JavaOne also will feature a session on Project Sailfin, an extension of the GlassFish Java EE application server used to build a SIP-enabled (Session Initiation Protocol) communication application server.

Also planned is a session on Project Nimbus, billed as the "new face" of the Swing desktop client platform. "Nimbus is the stunning next-generation cross-platform look-and-feel for the Java platform, perfect for skinning Swing components in existing applications and new FX applications," according to the program.

JavaOne also gives a nod to scripting languages such as PHP (Hypertext Preprocessor). A session entitled, "The Duke and the Elephant: PHP Meets Java Technology -The Best of Both Worlds," covers the Project Zero architecture, which is an IBM incubator effort focused on agile development of dynamic Web applications. Project Zero features a PHP runtime that executes in a Java virtual machine and an Eclipse IDE.
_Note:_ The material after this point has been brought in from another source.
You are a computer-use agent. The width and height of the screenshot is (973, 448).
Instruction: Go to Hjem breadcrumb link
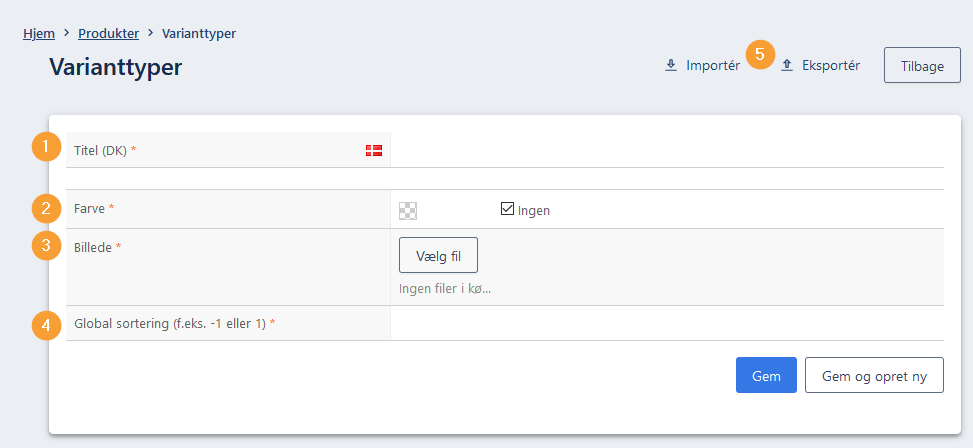(39, 34)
Another session will focus on predictions for server-side Java, and will take a look at programming models, standards, languages, innovations, and challenges.

Also on Tuesday, Sun and the Java Card Forum announced availability of version 3.0 of the Java Card specification, which provides a Java platform for small, resource-constrained devices such as credit/debit cards and SIMs for mobile handsets. New features in version 3.0 include an embedded Java Web server, network-orientation via TCP/IP, the ability to leverage standard Java development, and backward compatibility with previous releases.